In an effort to model the kind of change it wants to see in society, Occupy Lincoln is starting its own school.
“We would like to make education equally available to everyone,” said Occupier and University of Nebraska economics professor Hendrik van den Berg. “How do you have a successful democracy without that?”
Van den Berg was one of 12 occupy activists at a local coffee shop in Lincoln planning and imagining how the school would operate. They are considering calling it either the Free school or Occupy Education. Anyone could teach a class, or take a class, and classes would be held all over the city – in space at the university student union, the public library and coffee shops.

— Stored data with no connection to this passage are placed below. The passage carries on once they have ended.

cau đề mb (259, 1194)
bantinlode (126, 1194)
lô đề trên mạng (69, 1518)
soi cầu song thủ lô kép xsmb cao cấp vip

A tenured professor who teaches mostly graduate school-level classes and writes books on economic theory, van den Berg will teach what local activists believe will be the most popular inaugural class for the free school. Instead of being called Economics 101, it will be called Economics 99, in a play on the 99 percent meme.
“I’m going to explain why we have inequality and why we have the system we do,” he said, noting that he will teach his class through a heterodox school of economics rather than the orthodox, or neoclassical model.
The neoclassical model, he said, is the one taught by most economics professors as well as the school of thought most Americans subscribe to.
“The neoclassical model says that governments should stay out of the way,” he said, “and that the free market will solve everything. That isn’t necessarily the case. It’s a belief that is much more cultural than scientific.”
The syllabus for van den Berg’s class includes lectures called: What Comes Around Goes Around – The Economy As a Circular Flow, There Are No Human Rights Without Economic Rights, The Privatization of the Commons and Can Economic Growth Ever Be Sustainable?
The group has not yet decided if it will make his lectures available on the internet.